Extract =
A STRAY dog that was buried alive three months ago is now living the good life - with plenty of food, the best medical care and acupuncture and hydrotherapy sessions.

The dog, now called Lily, made national headlines after she was buried at Luhlaza High School in Khayelitsha in Cape Town, allegedly by two elderly janitors.

She was saved following a frantic anonymous call to the Mdzananda Animal Clinic, a Khayelitsha-based subsidiary of the International Fund for Animal Welfare.

When horrified clinic staff arrived at the school, they found the canine half buried and barely alive.

While the two janitors, both 59, appeared in the Khayelitsha Magistrate's Court on Friday morning on a charge of cruelty to animals, Lily was lying on a table receiving therapy so that she can learn to walk again.

Said her new owner, freelance journalist Helen Walne: "Lily fractured her spine in an incident that happened before they tried to bury her. Staff at Mdzananda decided that acupuncture was going to be the best way to open up the communication between her back legs and her brain so she could learn how to walk."

Walne already owns two other dogs and described the latest addition to her family as "quite young and puppy-like". She added that Lily was "happily destroying our garden".

According to the clinic's manager, Jane Levinson, the dog was incontinent and would always need "some affection".

But Bukelwa Mbulawa, who made the call which saved Lily's life, has not been so lucky: she says she "regrets" blowing the whistle.

Mbulawa, 35, alleges that she was "forced" out of her R600-a-month job as a cook at the school - and says she fears for her life.

Task 1 =
According to the article about Lily, what is the name of the freelance journalist who became her new owner?
Task 2 =
Transcribe the article about Lily between "She was saved" and "and barely alive.", inclusive.
Task 3 =
State whether each statement below agrees with the article about Lily, answering yes or no and quoting the deciding words of the article:
(a) Lily was buried at Luhlaza High School in Khayelitsha.
(b) The two janitors charged with cruelty to animals were both 49.
(c) Bukelwa Mbulawa worked as a cleaner at the school.

Extracted material =
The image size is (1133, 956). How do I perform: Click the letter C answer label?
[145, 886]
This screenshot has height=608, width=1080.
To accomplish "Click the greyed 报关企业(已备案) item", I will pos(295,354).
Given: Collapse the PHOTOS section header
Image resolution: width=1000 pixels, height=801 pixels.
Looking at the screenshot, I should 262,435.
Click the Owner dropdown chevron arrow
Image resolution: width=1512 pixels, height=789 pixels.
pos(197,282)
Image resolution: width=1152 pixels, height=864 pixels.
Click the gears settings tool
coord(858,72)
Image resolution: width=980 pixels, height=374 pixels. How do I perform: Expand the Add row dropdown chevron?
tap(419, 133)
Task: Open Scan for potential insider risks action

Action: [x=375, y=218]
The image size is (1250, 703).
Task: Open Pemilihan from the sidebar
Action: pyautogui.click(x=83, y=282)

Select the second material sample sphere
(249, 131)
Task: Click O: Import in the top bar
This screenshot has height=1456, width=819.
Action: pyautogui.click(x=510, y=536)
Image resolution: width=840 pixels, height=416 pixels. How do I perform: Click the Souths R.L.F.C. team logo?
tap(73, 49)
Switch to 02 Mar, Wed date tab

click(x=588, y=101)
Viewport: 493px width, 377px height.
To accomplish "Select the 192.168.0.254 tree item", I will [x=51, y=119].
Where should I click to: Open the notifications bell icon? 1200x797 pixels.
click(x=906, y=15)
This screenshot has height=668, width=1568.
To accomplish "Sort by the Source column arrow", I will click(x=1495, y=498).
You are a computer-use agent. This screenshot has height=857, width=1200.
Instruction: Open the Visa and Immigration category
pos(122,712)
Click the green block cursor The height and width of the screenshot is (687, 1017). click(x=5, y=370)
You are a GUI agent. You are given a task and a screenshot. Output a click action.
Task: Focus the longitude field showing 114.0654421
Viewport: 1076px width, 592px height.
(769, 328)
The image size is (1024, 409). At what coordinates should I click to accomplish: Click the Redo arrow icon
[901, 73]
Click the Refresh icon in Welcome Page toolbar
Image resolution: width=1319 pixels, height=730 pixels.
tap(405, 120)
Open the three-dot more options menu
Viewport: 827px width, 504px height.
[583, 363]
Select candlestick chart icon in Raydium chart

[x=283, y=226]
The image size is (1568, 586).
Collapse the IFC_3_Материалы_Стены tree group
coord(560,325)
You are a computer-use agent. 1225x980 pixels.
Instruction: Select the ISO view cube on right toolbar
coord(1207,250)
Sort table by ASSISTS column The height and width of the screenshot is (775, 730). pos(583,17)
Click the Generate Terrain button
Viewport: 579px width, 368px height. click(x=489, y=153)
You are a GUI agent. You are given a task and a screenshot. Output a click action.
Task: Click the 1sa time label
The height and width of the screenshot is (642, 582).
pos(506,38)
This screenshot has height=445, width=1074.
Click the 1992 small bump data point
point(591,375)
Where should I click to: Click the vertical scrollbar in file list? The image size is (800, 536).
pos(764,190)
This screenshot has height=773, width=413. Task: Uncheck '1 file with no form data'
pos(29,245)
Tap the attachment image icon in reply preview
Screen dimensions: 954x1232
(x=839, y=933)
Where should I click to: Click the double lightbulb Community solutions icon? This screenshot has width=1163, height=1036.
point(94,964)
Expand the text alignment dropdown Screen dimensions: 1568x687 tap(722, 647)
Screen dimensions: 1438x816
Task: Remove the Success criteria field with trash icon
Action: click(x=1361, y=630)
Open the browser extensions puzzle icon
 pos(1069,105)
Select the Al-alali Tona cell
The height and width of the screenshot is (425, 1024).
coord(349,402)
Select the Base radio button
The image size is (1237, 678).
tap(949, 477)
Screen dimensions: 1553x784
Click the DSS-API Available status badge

Exercise response 1 =
Helen Walne

Exercise response 2 =
She was saved following a frantic anonymous call to the Mdzananda Animal Clinic, a Khayelitsha-based subsidiary of the International Fund for Animal Welfare.

When horrified clinic staff arrived at the school, they found the canine half buried and barely alive.

Exercise response 3 =
(a) Yes: "she was buried at Luhlaza High School in Khayelitsha in Cape Town"
(b) No: "the two janitors, both 59"
(c) No: "her R600-a-month job as a cook at the school"